On Friday the Securities and Exchange Commission settled with El Paso Corp., its subsidiaries, and five former employees on charges they fraudulently inflated the energy company’s oil and gas reserves.
The ex-president of El Paso’s Exploration and Production business, Rodney Erskine, agreed to pay a $75,000 penalty, while former senior vice president Randy Bartley and former vice presidents Steven Hochstein, John Perry, and Bryan Simmons will pay $40,000 each.
The SEC alleged that Erskine aggressively pushed to maximize oil and gas reserves, which prompted the vice presidents to overstate reserves in a number of ways.
The company, according to the SEC, improperly recorded reserves as proved (which the SEC defines as the amounts of crude oil, natural gas, and natural-gas liquids it can estimate with a “reasonable certainty to be recoverable in future years from known reservoirs”) without the required supporting geological or engineering data, and improperly assigned proved reserves to unproved reservoirs. It also gained information suggesting that certain fields were not producing as predicted but did not adequately investigate the reasons or reduce the estimates, the SEC claimed.
The SEC alleged that El Paso’s weak internal controls were partly to blame. In 2001 Erskine implemented a reporting structure in which reserve estimates were made in the geographical districts and certified by the district vice presidents. This change contributed to the failure to detect overstated reserves, the commission said in its complaint. The CFO of the Exploration and Production business was not held accountable for the mistakes.
“Although proved reserves are estimated, that does not mean anything goes,” the director of the SEC’s division of enforcement, Linda Chatman Thomsen, said in a statement. “Today’s action emphasizes the Commission’s commitment to ensuring transparency and uniformity when companies report that information to investors.”
Because of the overstated reserves, the company in 2004 had to restate its financial statements for 1999 through 2002 and the first nine months of 2003. The restatement reduced the company’s oil and gas reserves by more than 35 percent and reduced earnings by $1.7 billion.
The case was settled at a time when the SEC’s rules for how companies can report oil and gas reserves are in the process of reformation However, SEC assistant regional director Jeff Cohen told CFO.com that the case would not have been affected had the new rules the commission proposed last month been in effect at the time of the improper conduct.

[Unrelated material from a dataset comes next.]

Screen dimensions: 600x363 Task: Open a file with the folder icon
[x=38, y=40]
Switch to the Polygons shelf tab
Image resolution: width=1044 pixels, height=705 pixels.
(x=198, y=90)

The new rules would require energy companies to report more information about their reserves and allow them to report probable and possible reserves, rather than only proved reserves. Resources such as oil sands could be reported as oil and gas reserves as well.
One of the six proposed rules would allow companies to use new technologies as long as they were deemed to produce empirically reliable conclusions about reserve volumes. Another change would give companies the option to provide an audit of their reserve reporting, based on criteria from the Society of Petroleum Engineers.